» WHAT THIS TASK INVOLVES:
The entries are to be written out again with no differences.

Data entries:
____________________

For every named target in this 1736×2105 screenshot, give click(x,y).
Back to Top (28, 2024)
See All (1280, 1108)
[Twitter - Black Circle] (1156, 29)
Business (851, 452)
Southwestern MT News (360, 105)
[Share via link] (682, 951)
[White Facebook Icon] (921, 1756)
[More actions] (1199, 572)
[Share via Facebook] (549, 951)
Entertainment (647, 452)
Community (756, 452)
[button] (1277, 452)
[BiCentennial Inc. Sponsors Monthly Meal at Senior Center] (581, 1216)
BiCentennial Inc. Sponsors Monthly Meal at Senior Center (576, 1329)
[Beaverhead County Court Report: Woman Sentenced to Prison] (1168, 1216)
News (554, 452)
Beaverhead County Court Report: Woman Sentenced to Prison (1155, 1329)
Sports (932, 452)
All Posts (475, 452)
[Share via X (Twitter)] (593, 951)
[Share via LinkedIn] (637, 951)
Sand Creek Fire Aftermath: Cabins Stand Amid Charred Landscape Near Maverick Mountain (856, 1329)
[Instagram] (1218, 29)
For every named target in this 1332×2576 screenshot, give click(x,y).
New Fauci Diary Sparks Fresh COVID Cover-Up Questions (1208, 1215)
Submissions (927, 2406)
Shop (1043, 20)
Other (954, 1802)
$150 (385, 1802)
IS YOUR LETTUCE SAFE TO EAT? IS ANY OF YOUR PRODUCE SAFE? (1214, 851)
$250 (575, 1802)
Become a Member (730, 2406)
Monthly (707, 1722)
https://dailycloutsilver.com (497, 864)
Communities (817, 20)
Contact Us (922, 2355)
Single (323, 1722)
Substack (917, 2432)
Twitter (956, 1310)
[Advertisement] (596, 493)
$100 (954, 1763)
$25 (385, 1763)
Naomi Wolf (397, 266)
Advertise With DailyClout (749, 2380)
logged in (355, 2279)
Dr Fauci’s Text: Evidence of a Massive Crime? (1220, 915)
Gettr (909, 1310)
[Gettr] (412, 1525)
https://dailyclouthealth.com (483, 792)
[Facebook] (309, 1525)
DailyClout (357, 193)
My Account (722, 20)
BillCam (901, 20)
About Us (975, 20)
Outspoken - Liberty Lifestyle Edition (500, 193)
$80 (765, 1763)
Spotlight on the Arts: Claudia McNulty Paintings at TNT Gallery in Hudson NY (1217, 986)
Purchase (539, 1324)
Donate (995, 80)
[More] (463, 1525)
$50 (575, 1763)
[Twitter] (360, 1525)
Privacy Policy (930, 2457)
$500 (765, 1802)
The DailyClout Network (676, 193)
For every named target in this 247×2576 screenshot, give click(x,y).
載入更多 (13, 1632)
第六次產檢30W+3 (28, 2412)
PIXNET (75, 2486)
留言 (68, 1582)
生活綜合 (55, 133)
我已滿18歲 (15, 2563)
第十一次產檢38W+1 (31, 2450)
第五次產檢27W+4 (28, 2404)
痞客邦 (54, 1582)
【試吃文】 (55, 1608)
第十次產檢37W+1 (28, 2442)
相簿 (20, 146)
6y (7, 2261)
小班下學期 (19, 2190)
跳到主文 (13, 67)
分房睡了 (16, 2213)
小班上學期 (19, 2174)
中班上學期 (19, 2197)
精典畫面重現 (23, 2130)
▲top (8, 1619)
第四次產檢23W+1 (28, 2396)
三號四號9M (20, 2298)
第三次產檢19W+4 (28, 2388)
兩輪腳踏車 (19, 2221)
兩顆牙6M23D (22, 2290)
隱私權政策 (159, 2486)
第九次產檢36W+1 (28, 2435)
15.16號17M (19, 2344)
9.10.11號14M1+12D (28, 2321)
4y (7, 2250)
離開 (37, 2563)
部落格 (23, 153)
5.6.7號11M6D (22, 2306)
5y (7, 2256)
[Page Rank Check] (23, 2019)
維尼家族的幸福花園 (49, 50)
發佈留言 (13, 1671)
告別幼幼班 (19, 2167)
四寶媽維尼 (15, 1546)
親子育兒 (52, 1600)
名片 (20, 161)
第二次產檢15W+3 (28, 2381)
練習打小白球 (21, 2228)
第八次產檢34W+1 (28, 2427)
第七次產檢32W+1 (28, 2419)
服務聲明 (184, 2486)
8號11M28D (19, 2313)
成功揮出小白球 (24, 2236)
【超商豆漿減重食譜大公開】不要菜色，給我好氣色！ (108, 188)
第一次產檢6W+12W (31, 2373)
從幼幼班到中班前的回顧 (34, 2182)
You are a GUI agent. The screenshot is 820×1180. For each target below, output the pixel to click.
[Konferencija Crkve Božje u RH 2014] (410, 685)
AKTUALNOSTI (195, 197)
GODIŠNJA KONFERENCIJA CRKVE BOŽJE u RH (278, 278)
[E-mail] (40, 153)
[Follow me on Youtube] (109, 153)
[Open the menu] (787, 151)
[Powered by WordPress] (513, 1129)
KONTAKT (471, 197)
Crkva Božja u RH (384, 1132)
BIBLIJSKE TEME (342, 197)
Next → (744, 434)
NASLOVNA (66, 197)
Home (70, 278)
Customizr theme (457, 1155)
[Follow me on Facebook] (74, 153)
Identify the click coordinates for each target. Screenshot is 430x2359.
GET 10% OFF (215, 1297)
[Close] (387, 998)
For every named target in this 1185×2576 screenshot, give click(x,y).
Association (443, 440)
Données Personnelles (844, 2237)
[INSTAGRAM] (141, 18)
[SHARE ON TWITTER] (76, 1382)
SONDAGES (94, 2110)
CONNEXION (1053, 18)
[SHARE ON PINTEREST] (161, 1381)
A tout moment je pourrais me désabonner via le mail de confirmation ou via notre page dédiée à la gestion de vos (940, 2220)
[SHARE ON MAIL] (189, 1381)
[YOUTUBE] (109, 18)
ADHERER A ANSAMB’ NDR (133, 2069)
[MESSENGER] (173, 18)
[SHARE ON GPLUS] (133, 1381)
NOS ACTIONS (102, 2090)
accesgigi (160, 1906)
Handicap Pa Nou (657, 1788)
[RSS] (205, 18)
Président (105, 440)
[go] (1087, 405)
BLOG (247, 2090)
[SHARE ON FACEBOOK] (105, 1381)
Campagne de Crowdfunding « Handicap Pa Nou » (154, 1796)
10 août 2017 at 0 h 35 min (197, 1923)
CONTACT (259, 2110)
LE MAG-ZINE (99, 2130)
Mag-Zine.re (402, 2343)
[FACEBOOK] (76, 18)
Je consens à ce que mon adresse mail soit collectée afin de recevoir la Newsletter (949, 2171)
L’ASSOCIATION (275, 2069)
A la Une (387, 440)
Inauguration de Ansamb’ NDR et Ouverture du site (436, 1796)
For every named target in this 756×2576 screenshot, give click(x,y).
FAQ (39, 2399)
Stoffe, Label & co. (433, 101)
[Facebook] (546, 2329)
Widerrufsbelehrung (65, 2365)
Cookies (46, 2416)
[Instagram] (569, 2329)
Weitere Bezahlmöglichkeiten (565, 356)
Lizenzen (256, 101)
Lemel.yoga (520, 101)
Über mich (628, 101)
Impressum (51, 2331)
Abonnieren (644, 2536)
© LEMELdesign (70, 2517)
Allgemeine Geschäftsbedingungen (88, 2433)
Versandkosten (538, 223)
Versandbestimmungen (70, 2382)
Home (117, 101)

____________________

» SOLUTION TO THE PROBLEM:
For every named target in this 1736×2105 screenshot, give click(x,y).
Back to Top (28, 2024)
See All (1280, 1108)
[Twitter - Black Circle] (1156, 29)
Business (851, 452)
Southwestern MT News (360, 105)
[Share via link] (682, 951)
[White Facebook Icon] (921, 1756)
[More actions] (1199, 572)
[Share via Facebook] (549, 951)
Entertainment (647, 452)
Community (756, 452)
[button] (1277, 452)
[BiCentennial Inc. Sponsors Monthly Meal at Senior Center] (581, 1216)
BiCentennial Inc. Sponsors Monthly Meal at Senior Center (576, 1329)
[Beaverhead County Court Report: Woman Sentenced to Prison] (1168, 1216)
News (554, 452)
Beaverhead County Court Report: Woman Sentenced to Prison (1155, 1329)
Sports (932, 452)
All Posts (475, 452)
[Share via X (Twitter)] (593, 951)
[Share via LinkedIn] (637, 951)
Sand Creek Fire Aftermath: Cabins Stand Amid Charred Landscape Near Maverick Mountain (856, 1329)
[Instagram] (1218, 29)
For every named target in this 1332×2576 screenshot, give click(x,y).
New Fauci Diary Sparks Fresh COVID Cover-Up Questions (1208, 1215)
Submissions (927, 2406)
Shop (1043, 20)
Other (954, 1802)
$150 (385, 1802)
IS YOUR LETTUCE SAFE TO EAT? IS ANY OF YOUR PRODUCE SAFE? (1214, 851)
$250 (575, 1802)
Become a Member (730, 2406)
Monthly (707, 1722)
https://dailycloutsilver.com (497, 864)
Communities (817, 20)
Contact Us (922, 2355)
Single (323, 1722)
Substack (917, 2432)
Twitter (956, 1310)
[Advertisement] (596, 493)
$100 (954, 1763)
$25 (385, 1763)
Naomi Wolf (397, 266)
Advertise With DailyClout (749, 2380)
logged in (355, 2279)
Dr Fauci’s Text: Evidence of a Massive Crime? (1220, 915)
Gettr (909, 1310)
[Gettr] (412, 1525)
https://dailyclouthealth.com (483, 792)
[Facebook] (309, 1525)
DailyClout (357, 193)
My Account (722, 20)
BillCam (901, 20)
About Us (975, 20)
Outspoken - Liberty Lifestyle Edition (500, 193)
$80 (765, 1763)
Spotlight on the Arts: Claudia McNulty Paintings at TNT Gallery in Hudson NY (1217, 986)
Purchase (539, 1324)
Donate (995, 80)
[More] (463, 1525)
$50 (575, 1763)
[Twitter] (360, 1525)
Privacy Policy (930, 2457)
$500 (765, 1802)
The DailyClout Network (676, 193)
For every named target in this 247×2576 screenshot, give click(x,y).
載入更多 (13, 1632)
第六次產檢30W+3 (28, 2412)
PIXNET (75, 2486)
留言 (68, 1582)
生活綜合 (55, 133)
我已滿18歲 (15, 2563)
第十一次產檢38W+1 (31, 2450)
第五次產檢27W+4 (28, 2404)
痞客邦 (54, 1582)
【試吃文】 (55, 1608)
第十次產檢37W+1 (28, 2442)
相簿 (20, 146)
6y (7, 2261)
小班下學期 (19, 2190)
跳到主文 (13, 67)
分房睡了 (16, 2213)
小班上學期 (19, 2174)
中班上學期 (19, 2197)
精典畫面重現 (23, 2130)
▲top (8, 1619)
第四次產檢23W+1 (28, 2396)
三號四號9M (20, 2298)
第三次產檢19W+4 (28, 2388)
兩輪腳踏車 (19, 2221)
兩顆牙6M23D (22, 2290)
隱私權政策 (159, 2486)
第九次產檢36W+1 (28, 2435)
15.16號17M (19, 2344)
9.10.11號14M1+12D (28, 2321)
4y (7, 2250)
離開 (37, 2563)
部落格 (23, 153)
5.6.7號11M6D (22, 2306)
5y (7, 2256)
[Page Rank Check] (23, 2019)
維尼家族的幸福花園 (49, 50)
發佈留言 (13, 1671)
告別幼幼班 (19, 2167)
四寶媽維尼 (15, 1546)
親子育兒 (52, 1600)
名片 (20, 161)
第二次產檢15W+3 (28, 2381)
練習打小白球 (21, 2228)
第八次產檢34W+1 (28, 2427)
第七次產檢32W+1 (28, 2419)
服務聲明 (184, 2486)
8號11M28D (19, 2313)
成功揮出小白球 (24, 2236)
【超商豆漿減重食譜大公開】不要菜色，給我好氣色！ (108, 188)
第一次產檢6W+12W (31, 2373)
從幼幼班到中班前的回顧 (34, 2182)
You are a GUI agent. The screenshot is 820×1180. For each target below, output the pixel to click.
[Konferencija Crkve Božje u RH 2014] (410, 685)
AKTUALNOSTI (195, 197)
GODIŠNJA KONFERENCIJA CRKVE BOŽJE u RH (278, 278)
[E-mail] (40, 153)
[Follow me on Youtube] (109, 153)
[Open the menu] (787, 151)
[Powered by WordPress] (513, 1129)
KONTAKT (471, 197)
Crkva Božja u RH (384, 1132)
BIBLIJSKE TEME (342, 197)
Next → (744, 434)
NASLOVNA (66, 197)
Home (70, 278)
Customizr theme (457, 1155)
[Follow me on Facebook] (74, 153)
Identify the click coordinates for each target. Screenshot is 430x2359.
GET 10% OFF (215, 1297)
[Close] (387, 998)
For every named target in this 1185×2576 screenshot, give click(x,y).
Association (443, 440)
Données Personnelles (844, 2237)
[INSTAGRAM] (141, 18)
[SHARE ON TWITTER] (76, 1382)
SONDAGES (94, 2110)
CONNEXION (1053, 18)
[SHARE ON PINTEREST] (161, 1381)
A tout moment je pourrais me désabonner via le mail de confirmation ou via notre page dédiée à la gestion de vos (940, 2220)
[SHARE ON MAIL] (189, 1381)
[YOUTUBE] (109, 18)
ADHERER A ANSAMB’ NDR (133, 2069)
[MESSENGER] (173, 18)
[SHARE ON GPLUS] (133, 1381)
NOS ACTIONS (102, 2090)
accesgigi (160, 1906)
Handicap Pa Nou (657, 1788)
[RSS] (205, 18)
Président (105, 440)
[go] (1087, 405)
BLOG (247, 2090)
[SHARE ON FACEBOOK] (105, 1381)
Campagne de Crowdfunding « Handicap Pa Nou » (154, 1796)
10 août 2017 at 0 h 35 min (197, 1923)
CONTACT (259, 2110)
LE MAG-ZINE (99, 2130)
Mag-Zine.re (402, 2343)
[FACEBOOK] (76, 18)
Je consens à ce que mon adresse mail soit collectée afin de recevoir la Newsletter (949, 2171)
L’ASSOCIATION (275, 2069)
A la Une (387, 440)
Inauguration de Ansamb’ NDR et Ouverture du site (436, 1796)
For every named target in this 756×2576 screenshot, give click(x,y).
FAQ (39, 2399)
Stoffe, Label & co. (433, 101)
[Facebook] (546, 2329)
Widerrufsbelehrung (65, 2365)
Cookies (46, 2416)
[Instagram] (569, 2329)
Weitere Bezahlmöglichkeiten (565, 356)
Lizenzen (256, 101)
Lemel.yoga (520, 101)
Über mich (628, 101)
Impressum (51, 2331)
Abonnieren (644, 2536)
© LEMELdesign (70, 2517)
Allgemeine Geschäftsbedingungen (88, 2433)
Versandkosten (538, 223)
Versandbestimmungen (70, 2382)
Home (117, 101)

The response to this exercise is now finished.